Frankly, we’re not sure what difference killing 30 sea lions is going to have, but if that’s what the experts say, then so be it. HSUS, on the other hand, doesn’t have expertise on much besides the “conflict industry.”

So what’s the driving factor?

Is it HSUS naivety? Possibly. As the Daily Astorian astutely puts it, “wildlife management is not for the squeamish or those whose reality was formulated by Walt Disney cartoons of the 1950s.”

Is it a “blame humans first” philosophy? Maybe. HSUS’s problem seems to be that the government is favoring people (who are responsible for 17 percent of the salmon deaths) over sea lions (which are responsible for 2 percent). How “speciesist” of us—even if the seal management is driven in part to protect salmon.

Or is it to make hay out of a non-issue, keeping HSUS in the media and ginning up another potential fundraising pitch?

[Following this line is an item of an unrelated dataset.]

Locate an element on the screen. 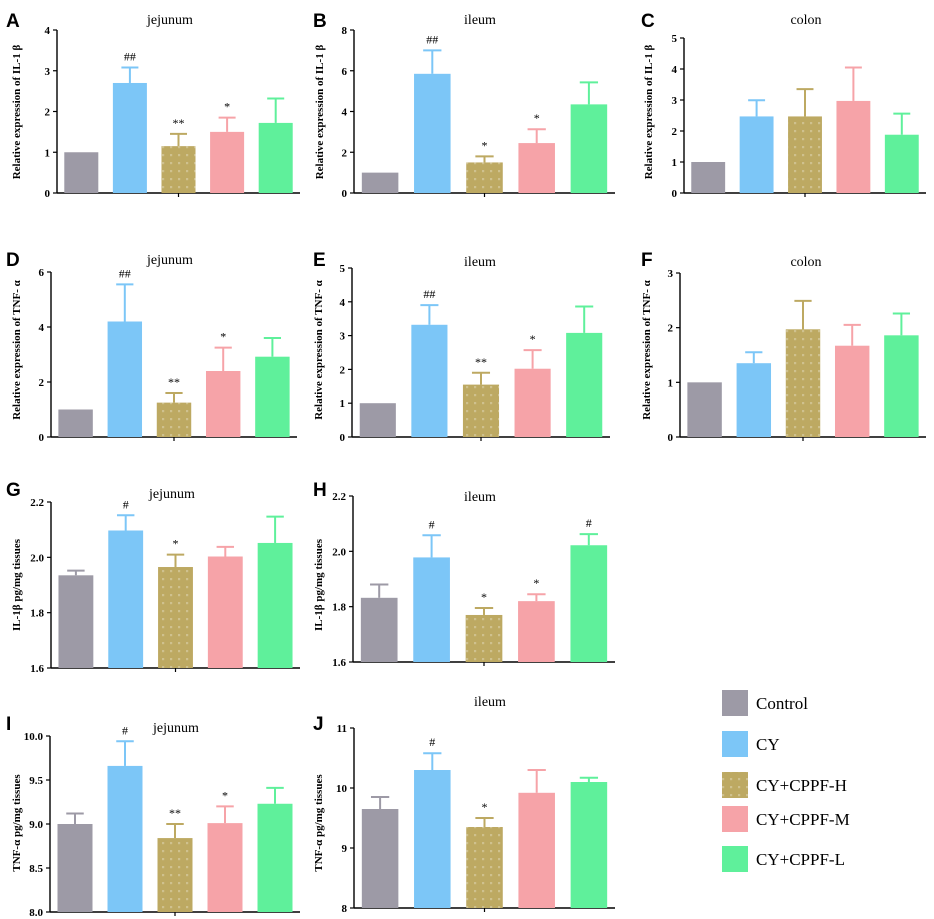 This screenshot has height=919, width=934. legend-item-cy-cppf-h: CY+CPPF-H is located at coordinates (784, 785).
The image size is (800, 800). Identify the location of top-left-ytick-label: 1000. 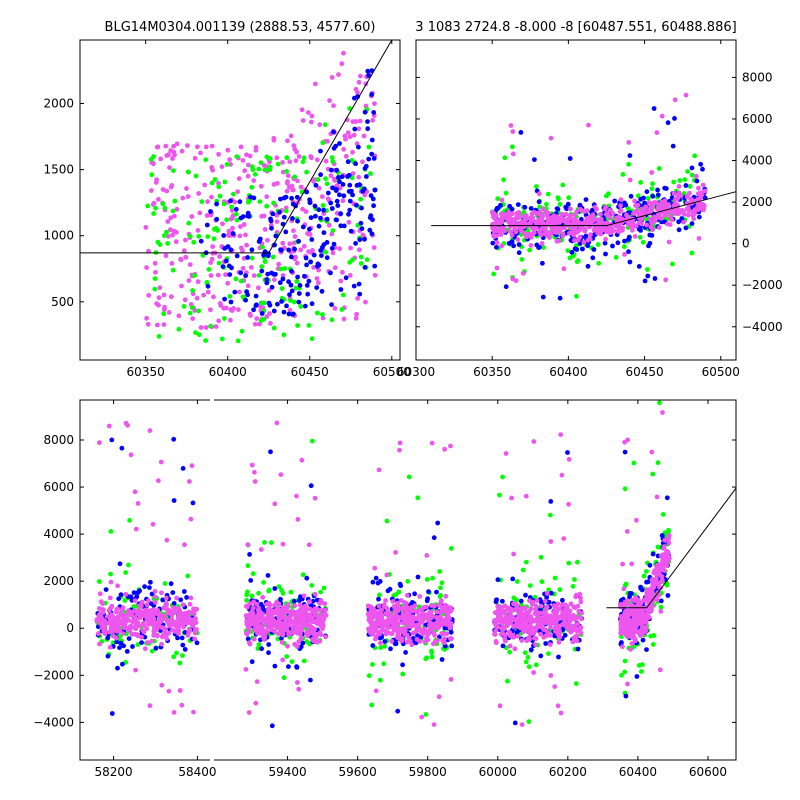
(58, 236).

Ah, of course. Perhaps it’s a modified form of Occam’s razor—when in doubt, the option that involves HSUS raising more money is the most likely.  HSUS raises plenty of money off of seals. Salmon, however, don’t quite have the same wallet-opening draw. Even if you call them “sea kittens.”

They don’t call HSUS a “factory fundraising” machine for nothing. You need to perpetually manufacture controversy to keep the dollars flowing in. After all, 50 lawyers don’t just pay for themselves.